Crítica para uma individual em São Paulo -2007
É surpreendente como a obra desse pernambucano permite lembrar de tantas referências de escolas e a nomes da história da arte. Contudo, vale ressaltar que os trabalhos de Reynaldo Fonseca não perdem em originalidade, marcados que são por sua forte personalidade. Depois de algum convívio, identificar as marcas pessoais do artista não é difícil e pode-se, mesmo, falar em um estilo próprio, inconfundível e facilmente identificável. O conjunto dos trabalhos reunidos nesta exposição individual permite tal constatação.
Suas figuras não são transportadas diretamente do mundo real para a tela o que faz dele – e aí reside uma de suas principais características – um pintor não-realista. O que vemos é o produto de uma ficção pessoal e idealista, onde até o uso de um discreto sfumato auxilia na criação de um universo onde o onírico é a regra e o real a exceção. Daí a sensação de estarmos diante de um imaginário inquietante, perturbador. Em seu trabalho, o artista lança mão de um vocabulário hermético e simbólico, não em suas formas – acessíveis ao olhar – mas em seus
significados – quando certamente nem tudo o que parece simples comporta apenas uma única interpretação.
Em grande parte de suas cenas do cotidiano há uma clara menção aos mestres alemães e flamengos do XVI e XVII. Aí estão certos ambientes de Vermeer, revividos pelo artista com uma luz mais solar. Seus retratos, talvez imaginários, remetem à obra de Ghirlandaio, Bonifácio Bembo, Domenico Veneziano e outros. De Caravaggio e dos caravaggescos vem certo tenebrismo – esses contrastes extremos do uso do claro-escuro, surgidos em meio a uma coreografia teatral. Reynaldo utiliza luzes e sombras com absoluta propriedade, para reforçar tanto a dramaticidade da cena, quanto sua intenção não-realista.
Pintor por excelência, tantas insinuações das obras de grandes mestres e escolas históricas não fazem dos quadros de Fonseca um mau anacronismo, muito pelo contrário, permitem o surgimento de um artista contemporâneo, que insere em seu desenho seguro e certeiro algumas expressões dos universos medieval, renascentista e barroco sem, no entanto, deixar de reforçar um anti-classicismo e uma grande ousadia. Por isso, talvez seja justo afirmar que Reynaldo Fonseca é um maneirista, no sentido histórico do termo. Tanto quanto alguns dos grandes surrealistas e, particularmente, Balthus.

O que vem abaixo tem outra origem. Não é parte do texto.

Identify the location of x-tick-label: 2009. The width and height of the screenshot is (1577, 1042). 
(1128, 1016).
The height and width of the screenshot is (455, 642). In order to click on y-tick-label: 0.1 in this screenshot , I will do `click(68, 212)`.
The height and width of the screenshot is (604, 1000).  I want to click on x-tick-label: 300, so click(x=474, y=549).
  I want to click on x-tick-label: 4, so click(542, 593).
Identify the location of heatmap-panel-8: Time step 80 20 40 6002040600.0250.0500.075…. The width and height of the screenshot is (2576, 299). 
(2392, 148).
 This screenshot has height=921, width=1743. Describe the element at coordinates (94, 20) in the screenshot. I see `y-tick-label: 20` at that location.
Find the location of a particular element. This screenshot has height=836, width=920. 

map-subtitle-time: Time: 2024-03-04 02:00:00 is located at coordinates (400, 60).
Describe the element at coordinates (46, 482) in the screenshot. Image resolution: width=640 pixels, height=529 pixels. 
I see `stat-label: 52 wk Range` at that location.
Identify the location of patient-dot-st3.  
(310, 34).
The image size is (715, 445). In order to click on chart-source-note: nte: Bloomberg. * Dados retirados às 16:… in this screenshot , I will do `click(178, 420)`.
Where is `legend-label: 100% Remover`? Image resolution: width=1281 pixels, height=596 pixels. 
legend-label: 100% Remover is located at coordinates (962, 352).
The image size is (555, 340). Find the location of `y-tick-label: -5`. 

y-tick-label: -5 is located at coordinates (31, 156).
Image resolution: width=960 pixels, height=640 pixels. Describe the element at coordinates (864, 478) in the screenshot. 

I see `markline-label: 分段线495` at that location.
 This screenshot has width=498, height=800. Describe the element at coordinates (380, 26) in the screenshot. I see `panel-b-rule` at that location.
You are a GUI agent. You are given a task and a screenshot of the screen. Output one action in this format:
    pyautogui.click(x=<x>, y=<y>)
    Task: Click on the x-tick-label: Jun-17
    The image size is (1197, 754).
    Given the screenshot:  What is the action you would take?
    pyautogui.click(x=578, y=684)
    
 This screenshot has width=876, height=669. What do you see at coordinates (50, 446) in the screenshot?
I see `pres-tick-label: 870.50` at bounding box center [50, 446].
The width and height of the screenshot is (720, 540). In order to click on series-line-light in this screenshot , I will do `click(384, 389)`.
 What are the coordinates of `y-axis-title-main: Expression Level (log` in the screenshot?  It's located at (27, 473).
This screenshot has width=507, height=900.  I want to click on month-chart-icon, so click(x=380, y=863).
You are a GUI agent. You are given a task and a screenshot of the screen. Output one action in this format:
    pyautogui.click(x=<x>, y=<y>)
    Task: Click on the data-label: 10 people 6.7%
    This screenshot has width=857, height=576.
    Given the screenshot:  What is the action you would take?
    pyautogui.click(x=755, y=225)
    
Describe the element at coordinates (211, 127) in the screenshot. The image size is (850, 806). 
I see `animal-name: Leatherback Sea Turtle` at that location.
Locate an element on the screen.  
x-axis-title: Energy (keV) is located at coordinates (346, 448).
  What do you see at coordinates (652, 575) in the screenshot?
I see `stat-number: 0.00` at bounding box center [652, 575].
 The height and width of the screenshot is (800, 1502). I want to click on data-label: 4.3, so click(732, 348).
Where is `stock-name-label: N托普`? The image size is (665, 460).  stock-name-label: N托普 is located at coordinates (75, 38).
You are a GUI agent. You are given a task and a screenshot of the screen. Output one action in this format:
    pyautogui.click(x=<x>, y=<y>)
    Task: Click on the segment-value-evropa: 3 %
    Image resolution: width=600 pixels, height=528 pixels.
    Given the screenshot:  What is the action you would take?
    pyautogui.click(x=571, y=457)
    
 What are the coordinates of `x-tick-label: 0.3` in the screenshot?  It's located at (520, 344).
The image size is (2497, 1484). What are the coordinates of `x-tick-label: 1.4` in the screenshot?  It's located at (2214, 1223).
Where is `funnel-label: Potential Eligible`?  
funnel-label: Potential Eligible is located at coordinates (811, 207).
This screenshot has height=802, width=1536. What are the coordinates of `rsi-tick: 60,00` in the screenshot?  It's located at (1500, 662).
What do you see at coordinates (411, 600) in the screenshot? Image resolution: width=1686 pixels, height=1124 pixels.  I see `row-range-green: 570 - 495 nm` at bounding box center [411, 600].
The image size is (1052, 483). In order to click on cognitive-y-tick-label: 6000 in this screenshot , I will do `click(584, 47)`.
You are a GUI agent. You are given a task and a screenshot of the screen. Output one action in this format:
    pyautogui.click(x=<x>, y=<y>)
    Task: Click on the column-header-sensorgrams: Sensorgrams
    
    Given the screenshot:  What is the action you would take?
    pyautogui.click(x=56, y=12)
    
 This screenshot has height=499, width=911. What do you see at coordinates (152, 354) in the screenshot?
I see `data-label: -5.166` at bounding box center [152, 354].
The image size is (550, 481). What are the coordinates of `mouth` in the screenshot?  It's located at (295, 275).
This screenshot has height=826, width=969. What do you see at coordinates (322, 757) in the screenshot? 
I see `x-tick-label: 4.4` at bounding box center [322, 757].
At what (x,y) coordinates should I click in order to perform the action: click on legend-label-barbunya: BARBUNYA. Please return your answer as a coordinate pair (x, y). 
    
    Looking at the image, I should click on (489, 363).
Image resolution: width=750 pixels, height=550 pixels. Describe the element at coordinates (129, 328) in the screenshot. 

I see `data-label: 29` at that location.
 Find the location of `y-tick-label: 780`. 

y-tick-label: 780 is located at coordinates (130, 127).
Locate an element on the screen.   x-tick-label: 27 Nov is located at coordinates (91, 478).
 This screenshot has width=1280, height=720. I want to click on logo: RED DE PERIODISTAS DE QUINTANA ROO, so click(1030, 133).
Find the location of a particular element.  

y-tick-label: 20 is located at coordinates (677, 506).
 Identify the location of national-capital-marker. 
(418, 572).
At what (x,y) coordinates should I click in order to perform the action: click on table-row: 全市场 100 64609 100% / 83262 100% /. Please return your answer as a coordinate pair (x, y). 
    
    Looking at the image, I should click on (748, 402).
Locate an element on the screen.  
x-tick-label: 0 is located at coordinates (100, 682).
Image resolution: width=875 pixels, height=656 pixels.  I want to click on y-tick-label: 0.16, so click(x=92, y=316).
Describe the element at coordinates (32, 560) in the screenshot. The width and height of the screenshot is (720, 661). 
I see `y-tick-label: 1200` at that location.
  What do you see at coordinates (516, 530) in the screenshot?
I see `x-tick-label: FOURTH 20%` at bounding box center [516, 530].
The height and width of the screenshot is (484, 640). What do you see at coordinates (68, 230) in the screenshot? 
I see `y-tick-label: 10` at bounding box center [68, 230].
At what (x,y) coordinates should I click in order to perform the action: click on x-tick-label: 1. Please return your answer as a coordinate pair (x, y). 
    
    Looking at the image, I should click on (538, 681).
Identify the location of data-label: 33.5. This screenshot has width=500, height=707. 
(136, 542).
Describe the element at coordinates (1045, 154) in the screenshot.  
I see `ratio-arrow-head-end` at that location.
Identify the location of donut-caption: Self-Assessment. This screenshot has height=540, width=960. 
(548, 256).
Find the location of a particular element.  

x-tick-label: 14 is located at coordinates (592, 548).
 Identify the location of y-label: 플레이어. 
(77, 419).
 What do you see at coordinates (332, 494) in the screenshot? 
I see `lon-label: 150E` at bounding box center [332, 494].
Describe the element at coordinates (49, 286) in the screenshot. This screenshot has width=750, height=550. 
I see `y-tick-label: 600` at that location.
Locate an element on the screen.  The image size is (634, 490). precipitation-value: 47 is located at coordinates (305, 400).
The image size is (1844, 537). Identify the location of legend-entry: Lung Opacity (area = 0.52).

Sua obra é feita para ser contemplada com vagar. Os múltiplos e inúmeros detalhes, a metalinguagem quase sempre com o caráter de um comentário irônico, o exercício de interpretação e a técnica apurada são motivos para fruirmos de seus quadros com tranqüilidade e paciência. Pode-se dizer, mesmo, que sua obra é quase que como um paradoxo, com todo um ambiente histórico de entorno e uma temática central muito atual.
Por ser a obra de um artista complexo, que vai buscar na história universal os elementos para transformá-la em uma algo mais acessível, podemos lembrá-lo como próximo do Movimento Armorial, criado pelo conterrâneo Ariano Suassuna. Seu nome não consta como integrante direto do Movimento, mas todo o ambiente criado por sua obra e os recursos por ele utilizados, faz dele um artista muito próximo do espírito do Armorial.
Independentemente de tantas referências, a obra de Reynaldo Fonseca merece lugar de destaque no universo artístico brasileiro e é mais do que justo destacar o valor de seus trabalhos, pela técnica requintada, pela temática bastante única e pela coerência do conjunto criado ao longo de décadas de trabalho.